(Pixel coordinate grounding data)
——

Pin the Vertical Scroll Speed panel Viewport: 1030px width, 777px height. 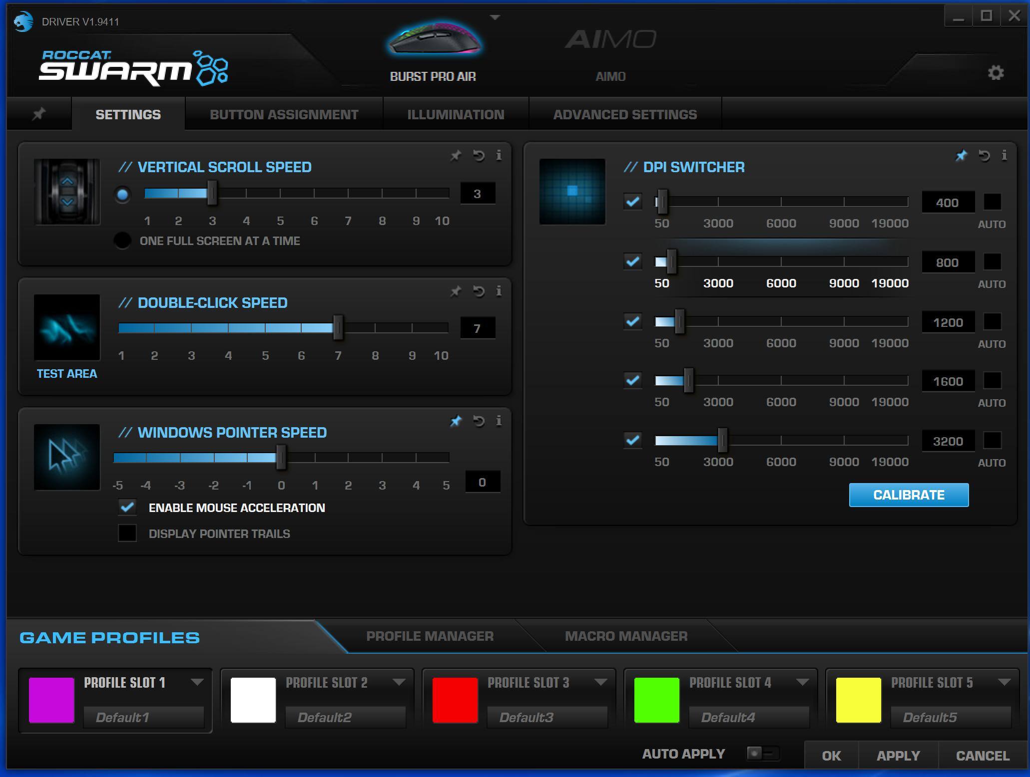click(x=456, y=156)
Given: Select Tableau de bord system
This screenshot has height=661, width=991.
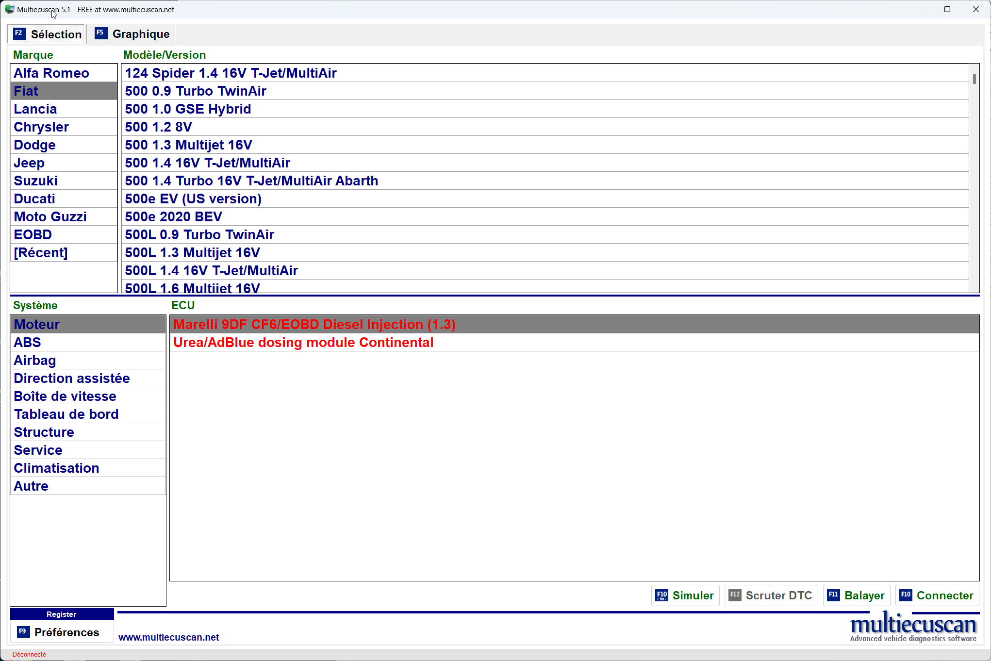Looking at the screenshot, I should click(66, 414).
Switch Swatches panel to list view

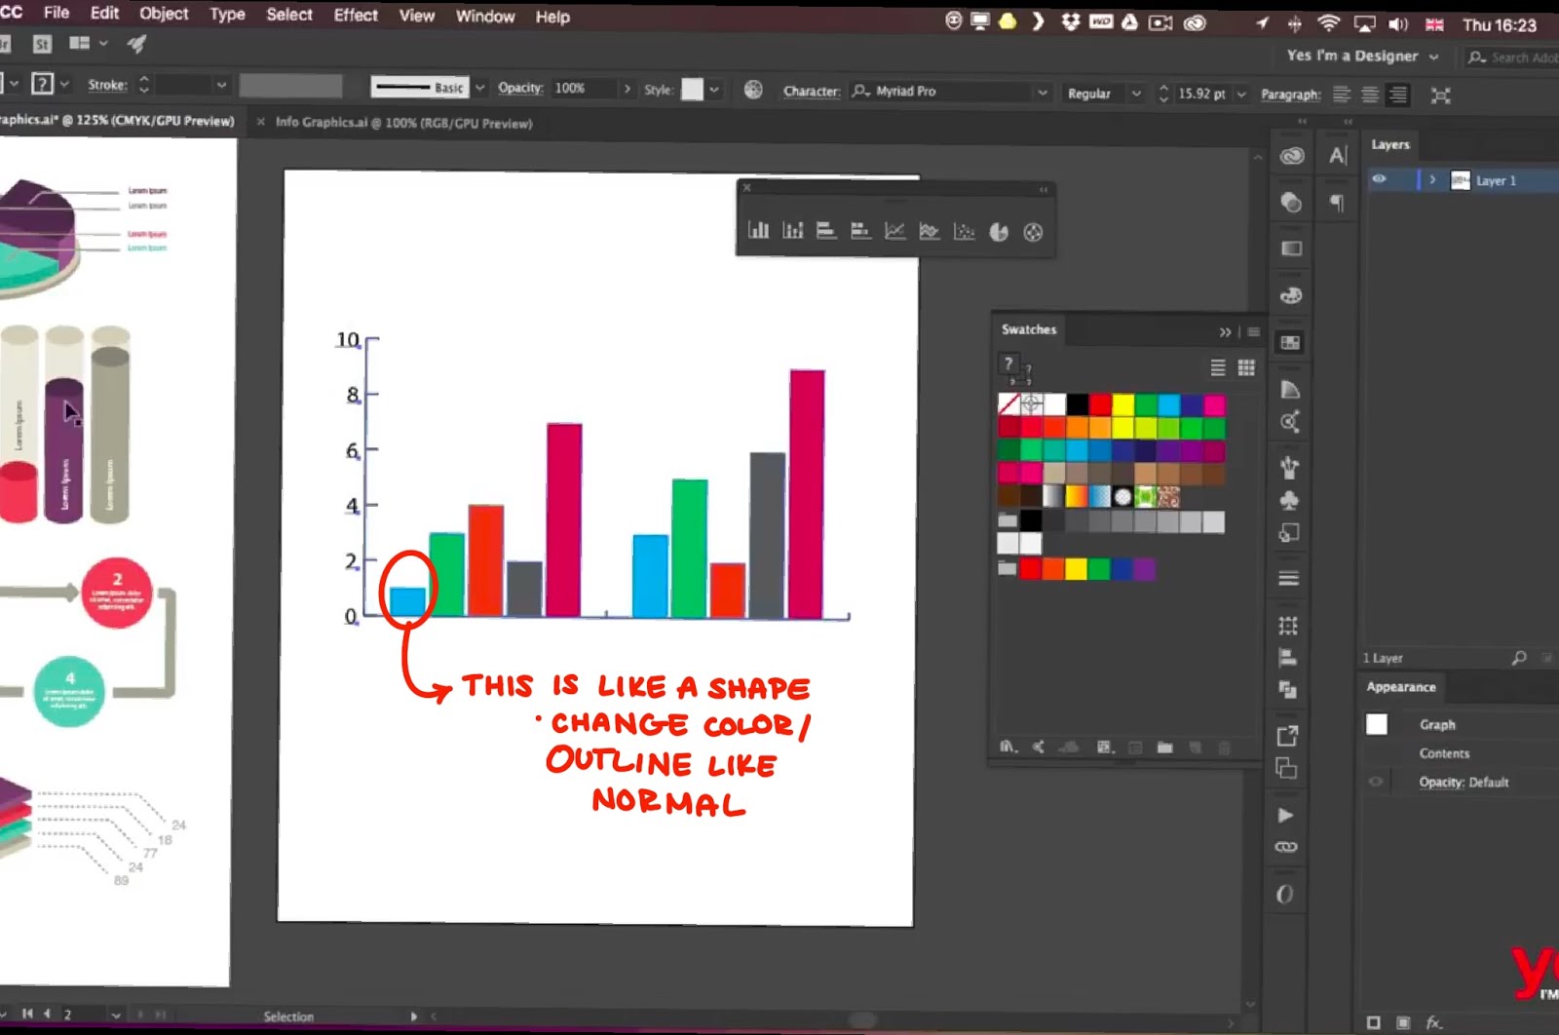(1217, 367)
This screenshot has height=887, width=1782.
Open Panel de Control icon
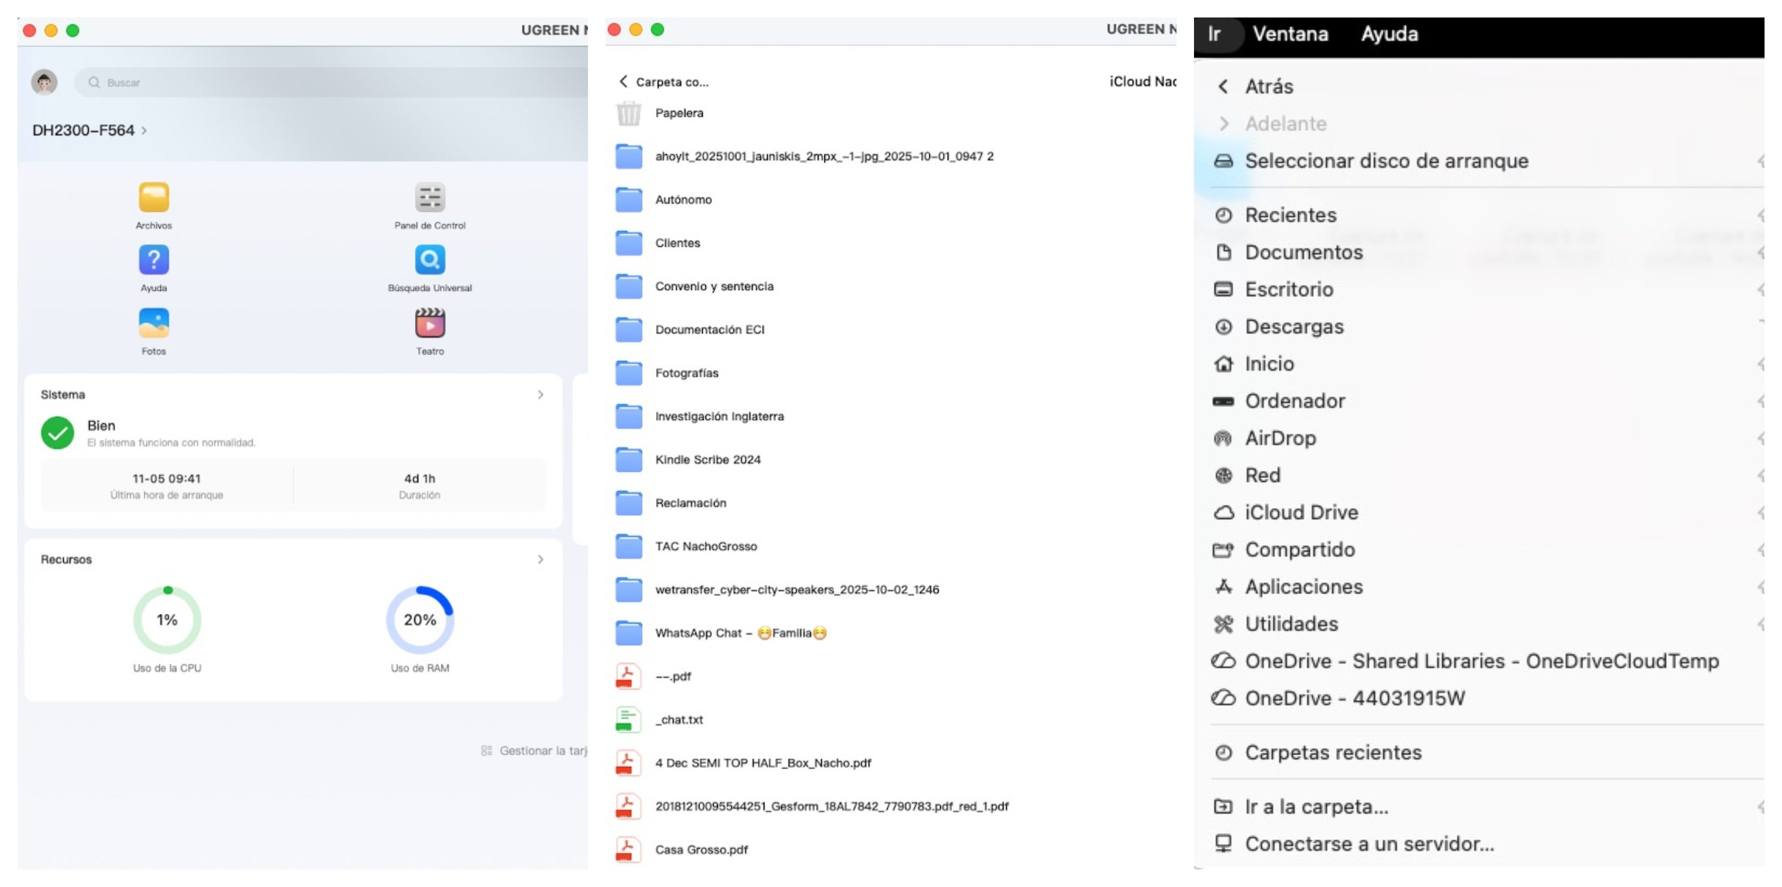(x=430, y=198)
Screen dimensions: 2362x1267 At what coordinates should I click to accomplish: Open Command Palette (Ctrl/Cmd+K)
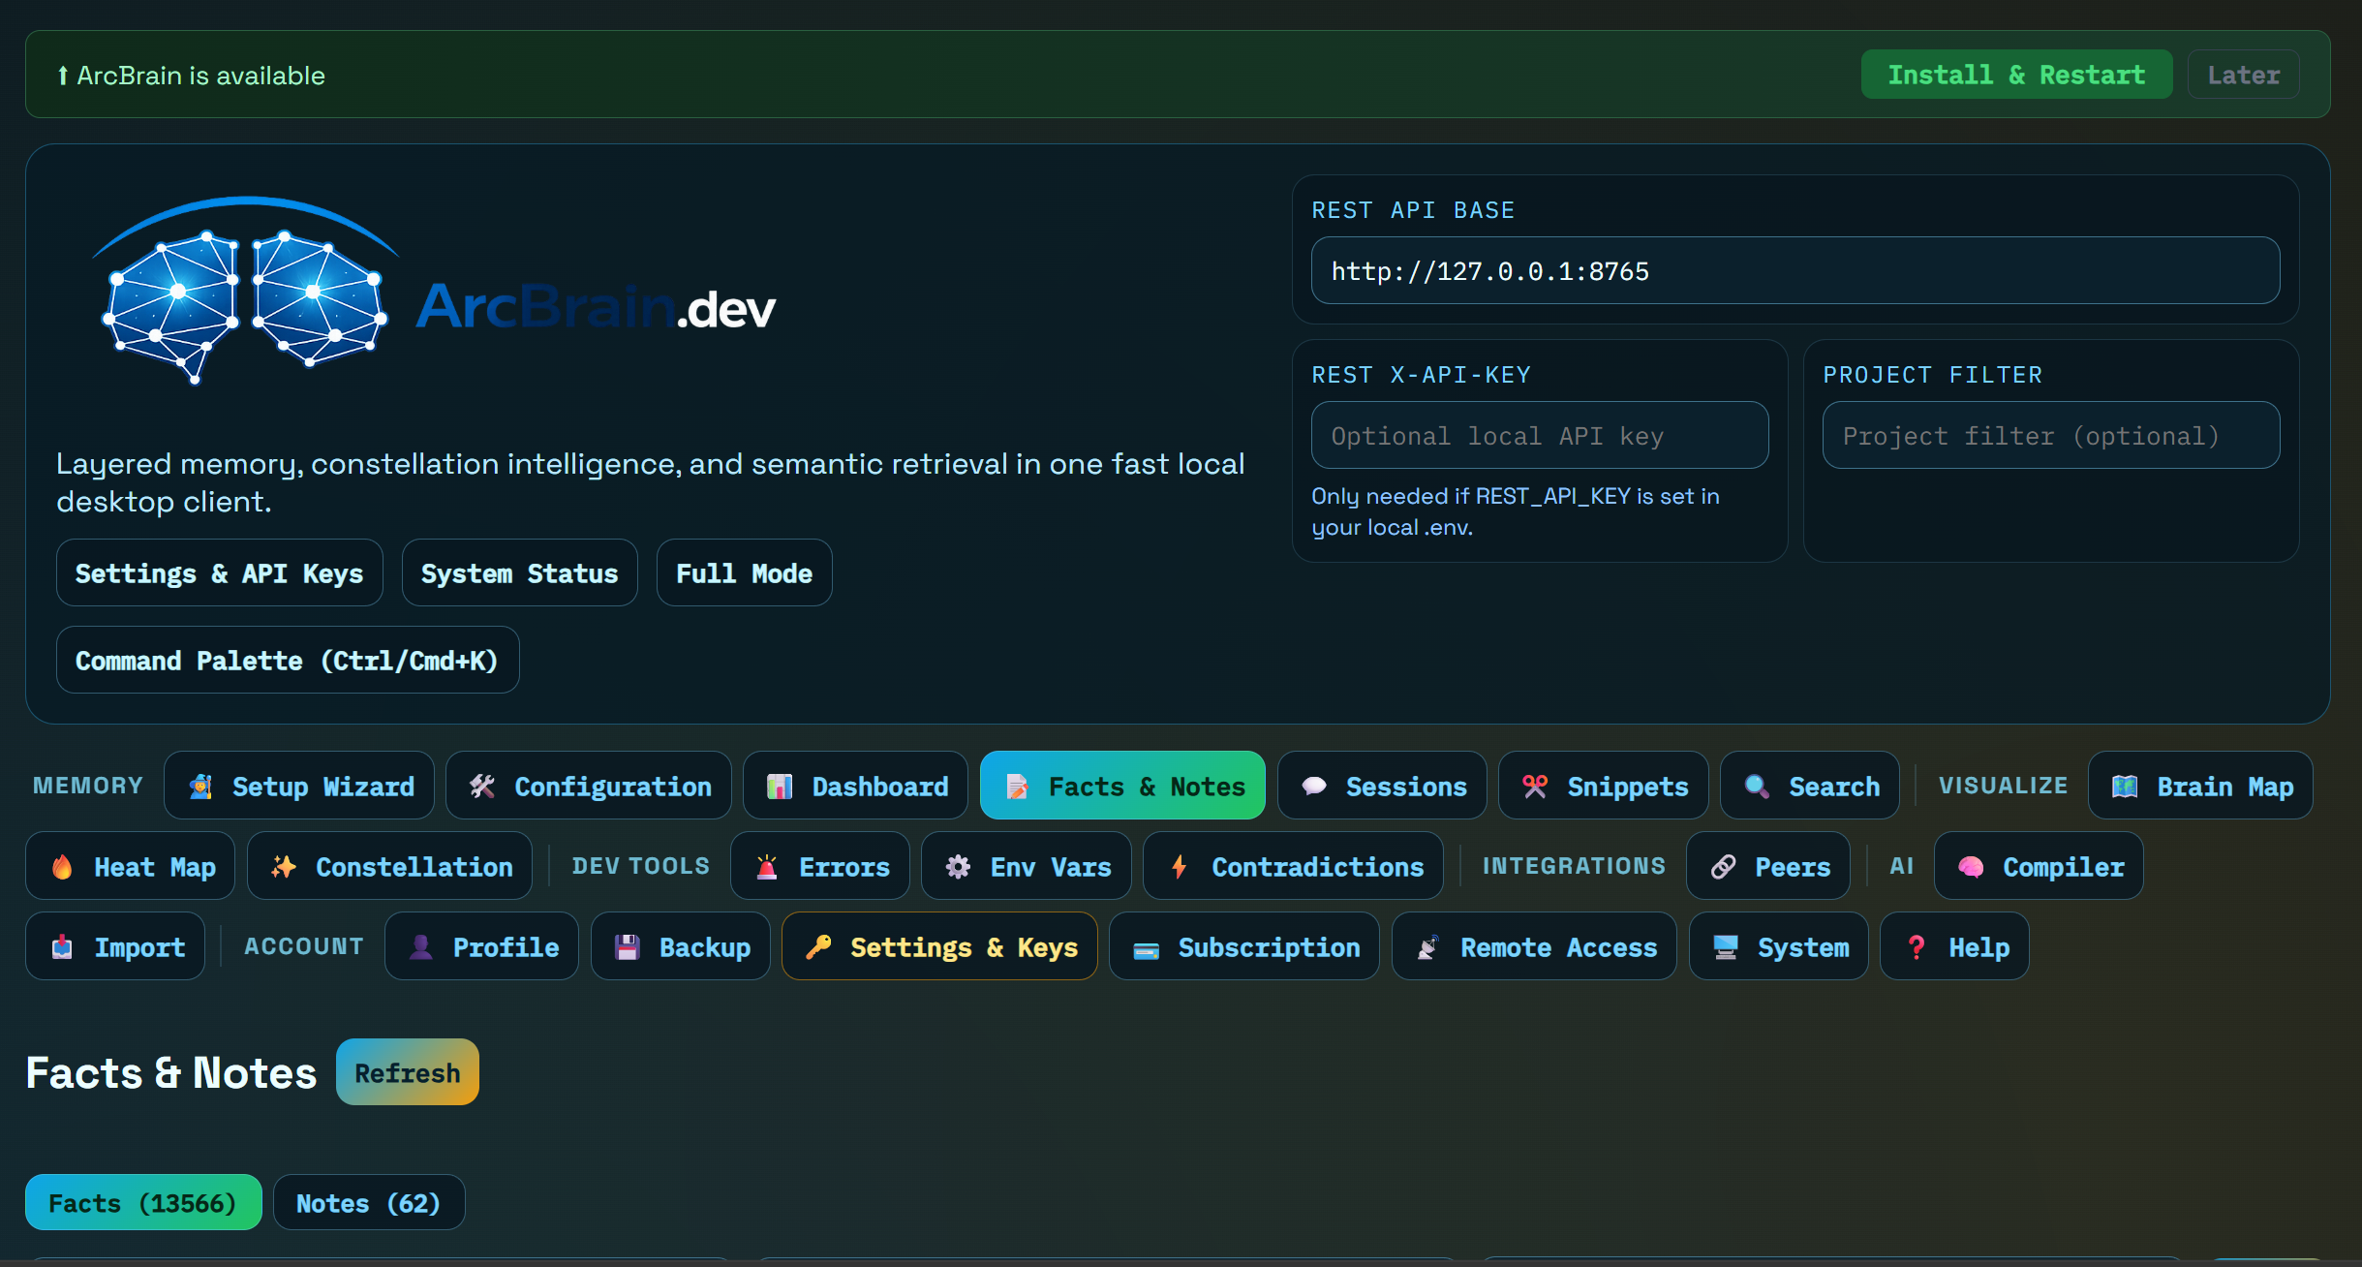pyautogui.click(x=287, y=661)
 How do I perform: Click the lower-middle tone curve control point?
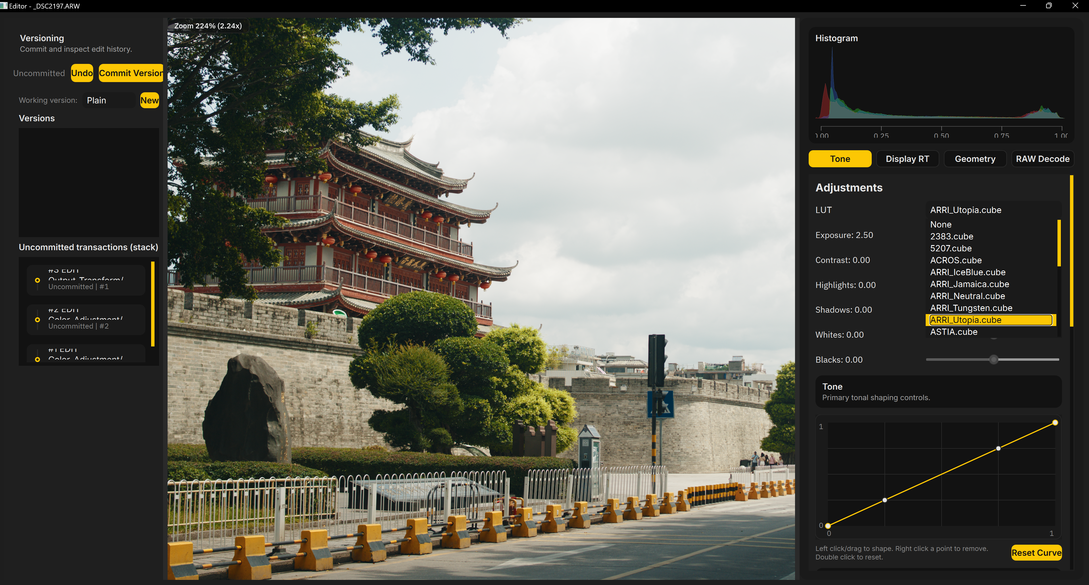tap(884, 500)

——

• [Problem details]: Print again, word for word, every line from the line with "Open Panel de Control icon" to the final line of the records, inclusive; skip the pictures.

• [Written reply]:
Open Panel de Control icon
(x=430, y=198)
Screen dimensions: 2362x1267 At what coordinates should I click to accomplish: Open Command Palette (Ctrl/Cmd+K)
pyautogui.click(x=287, y=661)
 How do I perform: Click the lower-middle tone curve control point?
tap(884, 500)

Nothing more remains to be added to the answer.